◆ Written exercise a
Can you lay out the listing lines as a JSON list of strings, one per line with blank lines left out, starting at the line that contains "Where should I" and ending at the line that contains "pyautogui.click(x=873, y=524)"?

◆ Excerpted passage
--- begin ---

WHEN I was invited to participate in ‘Representation4’ to be held at the Triva Contemporary Gallery in Thiruvananthapuram, Kerala, I decided that it has to be on my own nostalgia.
Fifteen years since I moved to New Delhi after graduating in arts from Thiruvananthapuram, this is the first time that I have been asked to participate in a show here. Many things came to mind, among them the deep impact that one movie had left on me — Nostalgia by Andrei Tarkovsky, his first movie in exile.
The movie is set in Italy — where he arrived in 1982 and never returned to Soviet Union — and explores an expatriate Russian composer's feelings of displacement. The protagonist, a Russian poet called Andrei Gortchakov, accompanied by guide and translator Eugenia, travels through Italy researching the life of the Russian composer who lived in the 18th century. In an ancient spa town, he meets the lunatic Domenico, who years earlier had imprisoned his own family in a barn to save them from the evils of the world. As Eugenia seeks to tempt Gortchakov, he, sensing some deep truth in Domenico, becomes drawn to the lunatic. In a series of dreams, the poet's nostalgia for his homeland and his longing for his wife, his ambivalent feelings for Eugenia and her Italy, and his sense of kinship with Domenico gets intertwined.
In July 1984, Andrei Tarkovsky called a press conference in Milan and announced to the world that he would never return to the Soviet Union. When a journalist asked him if he would be seeking political exile in Italy, Tarkovsky answered, "I'm telling you a drama. You cannot ask me bureaucratic questions. Which country? I don't know. It's like asking me in which cemetery I wish to bury my children"...

--- end ---

◆ Written exercise b
Could you give the passage on Tarkovsky's Nostalgia again, starting at "The movie is" and ending at "Domenico gets intertwined.", with "lunatic" swapped for "madman"?

◆ Extracted information
--- begin ---

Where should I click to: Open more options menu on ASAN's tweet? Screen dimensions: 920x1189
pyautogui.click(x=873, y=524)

--- end ---
--- begin ---

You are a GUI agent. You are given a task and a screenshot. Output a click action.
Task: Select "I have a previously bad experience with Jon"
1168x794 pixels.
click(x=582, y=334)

--- end ---

◆ Exercise answer a
[
  "Where should I click to: Open more options menu on ASAN's tweet? Screen dimensions: 920x1189",
  "pyautogui.click(x=873, y=524)"
]

◆ Exercise answer b
The movie is set in Italy — where he arrived in 1982 and never returned to Soviet Union — and explores an expatriate Russian composer's feelings of displacement. The protagonist, a Russian poet called Andrei Gortchakov, accompanied by guide and translator Eugenia, travels through Italy researching the life of the Russian composer who lived in the 18th century. In an ancient spa town, he meets the madman Domenico, who years earlier had imprisoned his own family in a barn to save them from the evils of the world. As Eugenia seeks to tempt Gortchakov, he, sensing some deep truth in Domenico, becomes drawn to the madman. In a series of dreams, the poet's nostalgia for his homeland and his longing for his wife, his ambivalent feelings for Eugenia and her Italy, and his sense of kinship with Domenico gets intertwined.